Male Anorexia and Gender Bias

Though predominantly a female problem, anorexia nervosa is not exclusively a female one because men do suffer from the condition as well. Yet, some wonder if there are subtle gender biases which prevent the condition from being recognized in men. Further, the public image of the condition as an overwhelmingly female problem may prevent men who are affected from seeking out and getting much needed help.

The slant of diagnostic criteria used by clinicians checking for anorexia may inadvertently establish a gender bias unfavorable to men. Many already worry that too many cases of anorexia go undiagnosed. How unfortunate if men are at greater risk for flying under the diagnostic radar.

According the diagnostic and statistical manual of mental health (DSM-IV), the guide used by mental health professionals to establish a diagnosis, there are four distinct criteria which indicate anorexia. Those criteria are:

  • Inappropriate body weight compared to height and age
  • Extreme fear or anxiety about weight gain
  • An unhealthy view of ones personal body image
  • Missing three successive menstrual cycles after the onset of puberty; also known as amenorrhea.

Obviously, criteria number four pertains only to females. While there is a notation elsewhere that men with an eating disorder may experience irregular gonadotropin function, the emphasis on female considerations has been seen by some as an example of gender bias. Another possible instance of gender bias may be the way in which we view male versus female attitudes toward exercise. Excessive exercising and a preoccupation with body image are telltale signs of an eating disorder, yet we may assess them differently between the sexes. Some have suggested that it is culturally acceptable for men to spend hours in the gym building and toning whereas similar behavior in women would be judged as excessive. Since the behavior and attitude are part of the diagnostic grid, the question arises as to whether the double standard is evidence of gender bias.

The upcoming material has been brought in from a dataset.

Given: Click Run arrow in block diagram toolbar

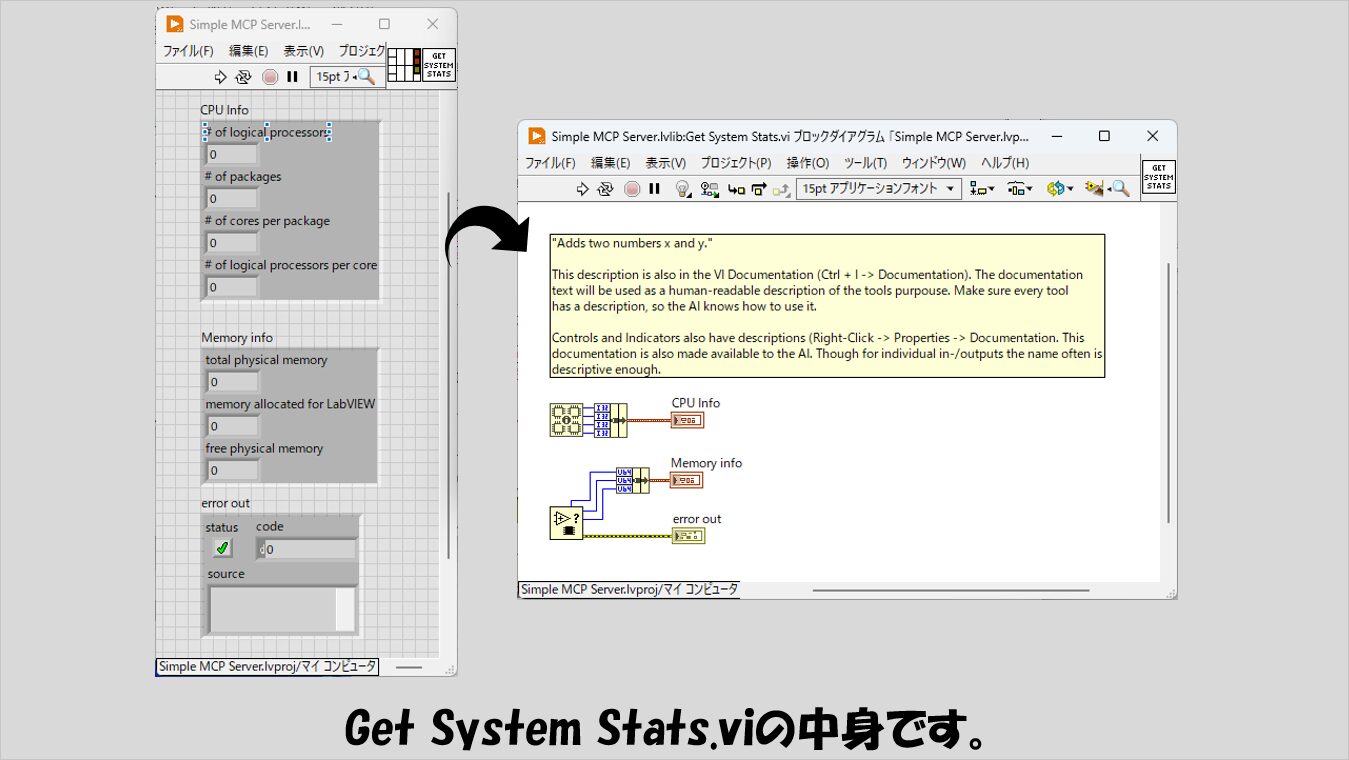Looking at the screenshot, I should [x=583, y=189].
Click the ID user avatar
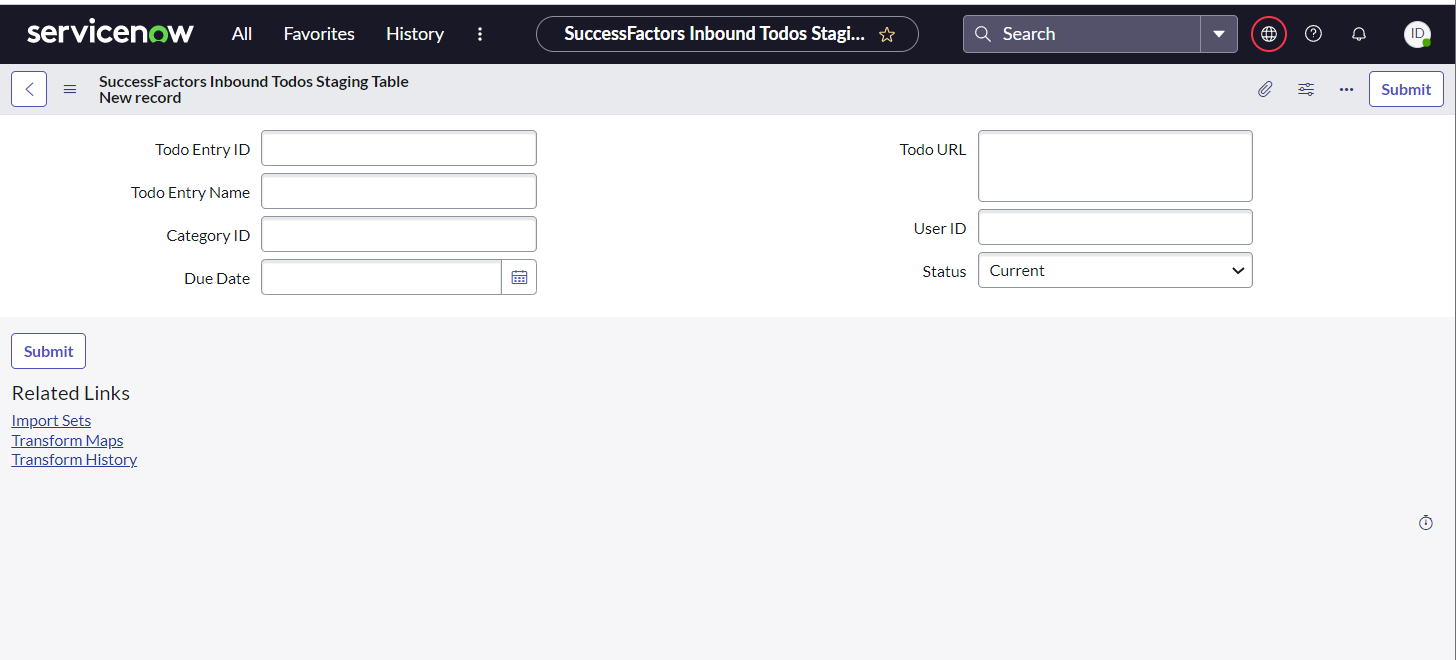 click(x=1417, y=34)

Finally, the fact that anorexia is regularly presented as a condition which affects girls may cause boys and men to hold back from seeking medical help. For those men who do undergo treatment, the vast majority will be placed in facilities largely populated by women. Even if their individual counseling focuses on male issues, the group settings will be overwhelmingly female.

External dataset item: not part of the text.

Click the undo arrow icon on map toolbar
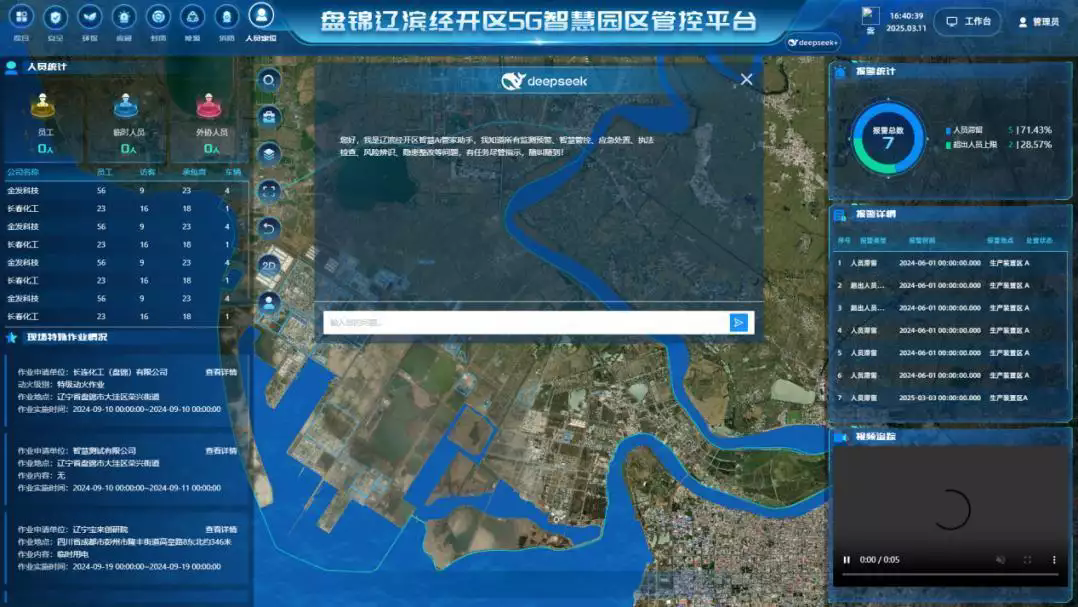point(269,228)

It is true that the disease affects mostly women, but it remains to be seen how many cases are escaping detection due to gender bias and shame. Some in the field are suggesting a correlating set of criteria which address male symptoms. Men, for example, often continue to experience low testosterone even after they regain a healthier body weight. Why this is so remains a mystery. Meanwhile, treatment of eating disorders among both men and women continues to make positive strides and it is hopeful that any gaps, including gender gaps, are not far from being filled.